--- Passage Enclosed Below ---
Ante Šuto

Personal information
- Full name: Ante Šuto
- Date of birth: 19 June 2000 (age 26)
- Place of birth: Imotski, Croatia
- Height: 1.85 m (6 ft 1 in)
- Position: Striker

Team information
- Current team: Hibernian
- Number: 22

Youth career
- Croatia Zmijavci
- 2014–2016: RNK Split
- 2016–2018: Hajduk Split

Senior career*
- Years: Team / Apps / (Gls)
- 2018–2024: Croatia Zmijavci / 61 / (13)
- 2024–2026: Slaven Belupo / 49 / (9)
- 2026–: Hibernian / 20 / (4)

= Ante Šuto =

Australian footballer (born 2000)

Ante Šuto (/hr/ AHN-teh-_-SHOO-toh; born 19 June 2000) is a footballer who plays as a striker for Scottish Premiership club Hibernian. He previously played for Croatian Football League (HNL) clubs Croatia Zmijavci and Slaven Belupo.

==Early life==
Šuto was born on 19 June 2000 in Imotski, Split-Dalmatia County. In his youth years, he played for the academies of Croatia Zmijavci, RNK Split and Hajduk Split.
--- End of Enclosed Passage ---
--- Record extracts Enclosed Below ---
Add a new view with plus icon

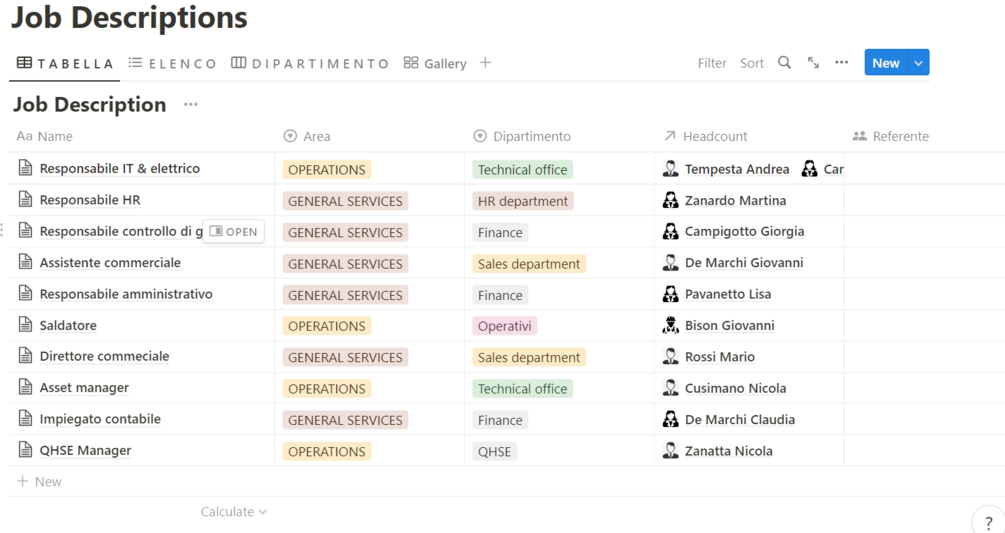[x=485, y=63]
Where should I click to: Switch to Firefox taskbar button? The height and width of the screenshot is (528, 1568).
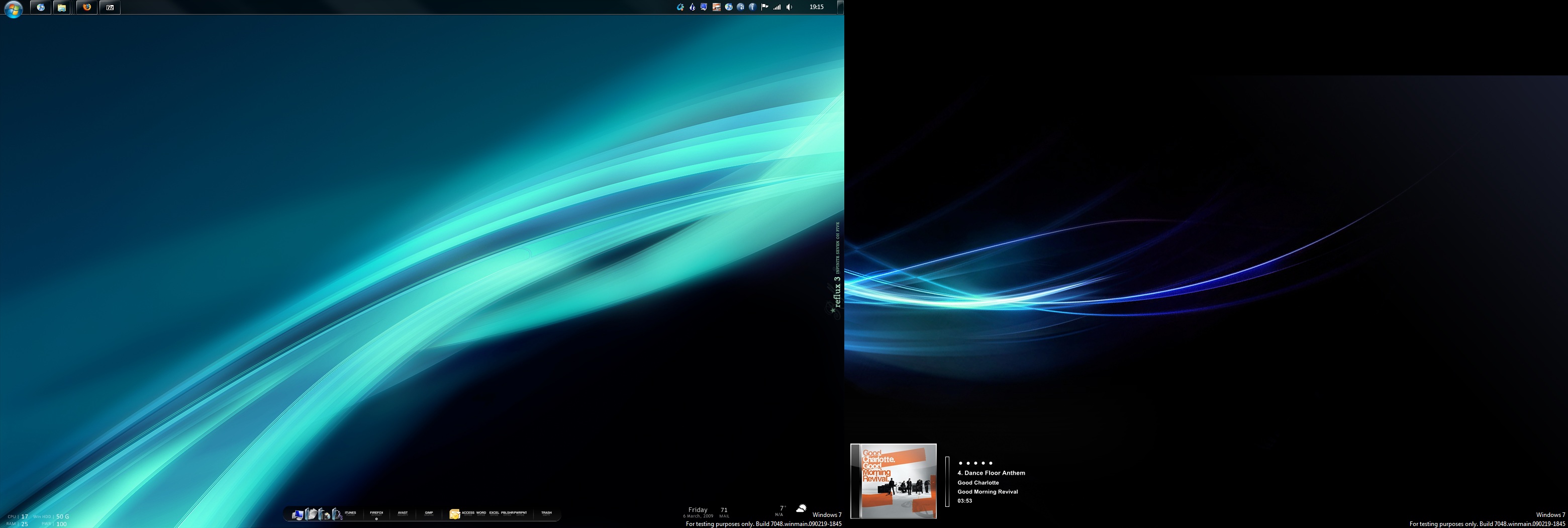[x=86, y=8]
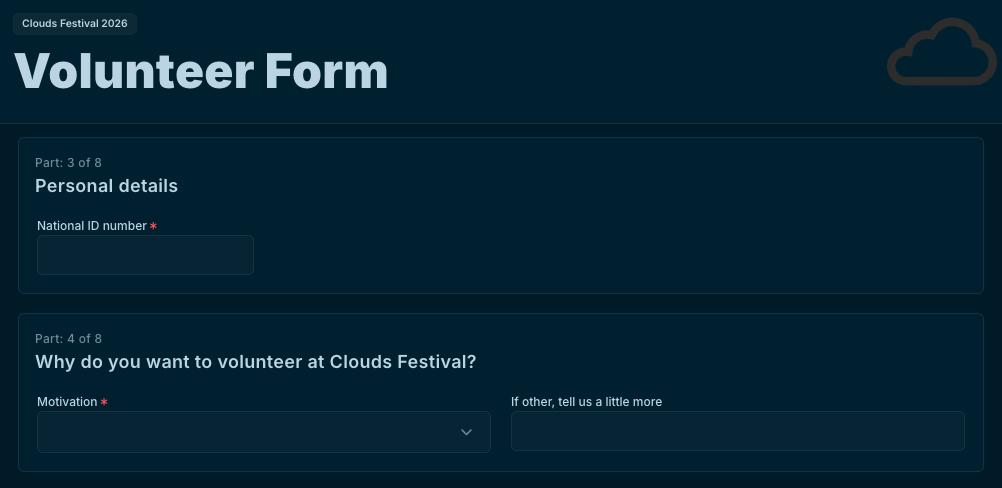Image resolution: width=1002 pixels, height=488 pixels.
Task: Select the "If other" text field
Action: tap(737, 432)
--- End of Enclosed Record extracts ---
**Exercise instructions**
A. Translate this sentence from the article on Ante Šuto into French: "Šuto was born on 19 June 2000 in Imotski, Split-Dalmatia County."
B. Write the next part of the article on Ante Šuto, beginning after its final sentence.

**Answers to the tasks**
A. Šuto est né le 19 juin 2000 à Imotski, dans le comitat de Split-Dalmatie.

B.
==Club career==
===Hibernian===
Following rumours published by BBC Sport and the Hibs Observer of Šuto arriving in Edinburgh for a medical, it was officially confirmed on Deadline Day that he had signed for Scottish Premiership club Hibernian on a two and a half year deal in the midst of the 2025–26 season, after reportedly being on the radar for the club for over half a year. He made his debut for the club on 4 February 2026, coming on as a substitute for Dane Scarlett and subsequently scoring the winning goal in second half stoppage time in a 3–2 home win over Dundee United at Easter Road in Leith.

==International career==
Šuto was born in Croatia, and holds dual Croatian and Australian citizenship through his Melbourne-born father.

Following his signing and subsequent debut goal for Hibernian on 4 February 2026, a possible selection for the Australia national team was suggested by media outlets in Australia, due to the unlikelihood of him being selected for the Croatia national team. Hibernian also has two other Australian internationals: Martin Boyle (who scored in the same match) and Jack Iredale, both of whom were born in Scotland. Following the suggestions, he admitted that he would like to represent the Socceroos.

Following a good spell of form at club level, Šuto was called up to the Australia squad for the first time in March 2026 to face Cameroon and Curaçao in the FIFA Series.